Tüm bunlar ve buna benzer sorular ve kuşkular, Mina faciasının kasıtlı ve önceden planlanmış bir hadise olduğu varsayımını güçlendiren meselelerdir. Nitekim bugün Mina faciasının üzerinden bir yıl geçmesine karşın bu sorular hala cevap bekliyor. Nasıl oldu da Muhammed bin Salman Mina çölünü savaş arenası ile karıştırdı ve yüzlerce kişiden oluşan bir konvoyla hacıların tersi istikametinde hareket etti?

O sıralarda Hac işlerinin esas sorumlusu Muhammed bin Naif bin Abdulaziz’di. Bu yüzden bir çok uzmana göre Muhammed bin Salman önceden tasarlanan bir plana göre ve kasıtlı olarak Mina çölüne geldi ve böylece büyük bir facia yaratarak Naif hanedanını beceriksiz ve liyakatsız göstermeye ve sonuçta iktidarı ele geçirme yolunda büyük bir engeli ortadan kaldırmak istedi.

Öte yandan akla gelen bir başka soru da şöyle ki, Mina çölünde çekilen tüm caddelerde yerleştirilen onca kamera ve kontrol merkezine rağmen nasıl oldu da 204 numaralı claddede yaşanan o eşsiz izdiham fark edilmedi ve hemen rapor edilmedi? Yoksa Suud rejiminin güvenlik güçleri Hac merasiminin güvenliğini denetlemek için bu kameraların çektiği ve merkeze gönderdiği görüntüleri rasat etmiyor muydu?
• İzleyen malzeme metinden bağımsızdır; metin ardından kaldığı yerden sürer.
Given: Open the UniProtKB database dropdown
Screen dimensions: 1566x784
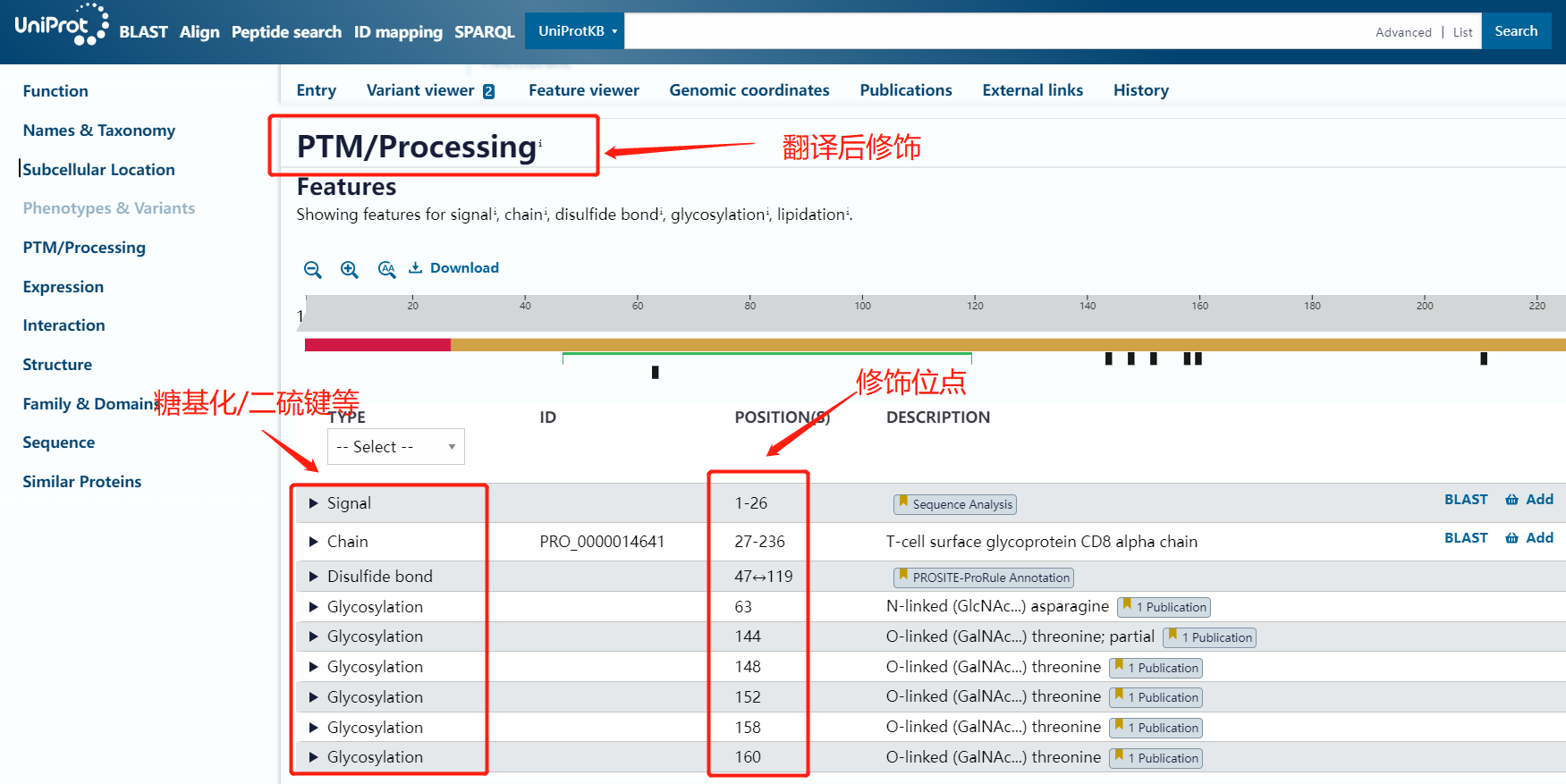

Nasıl oluyor da kalabalığın izdihamı hem de saatlerce devam ettiği halde kameralarca tespit edilemedi?

Ancak Suud rejimi son bir yılda ne Muhammed bin Salman’ın nasıl ve neden Mina çölüne geldiği ve hacıların hareket ettiği yönün tersi istikametinde hareket etmeye başladığı ile ilgili sorulara ve ne de Mina çölüne yerleştirilen kameraların görüntülerinin facianın hemen ardından ortadan kaybolduğu sorusuna cevap veriyor.

Öte yandan Arabistan rejimi Hac merasimini geçmiş yıllarda Mina çölünde 4 ve hatta 5 milyon hacı toplandığı halde yönetmişken, nasıl oluyor da geçen sene Hac farizesine katılan 3 milyonluk hacı nüfusunu yönetemedi ve bu denli korkunç bir facia yaşandı?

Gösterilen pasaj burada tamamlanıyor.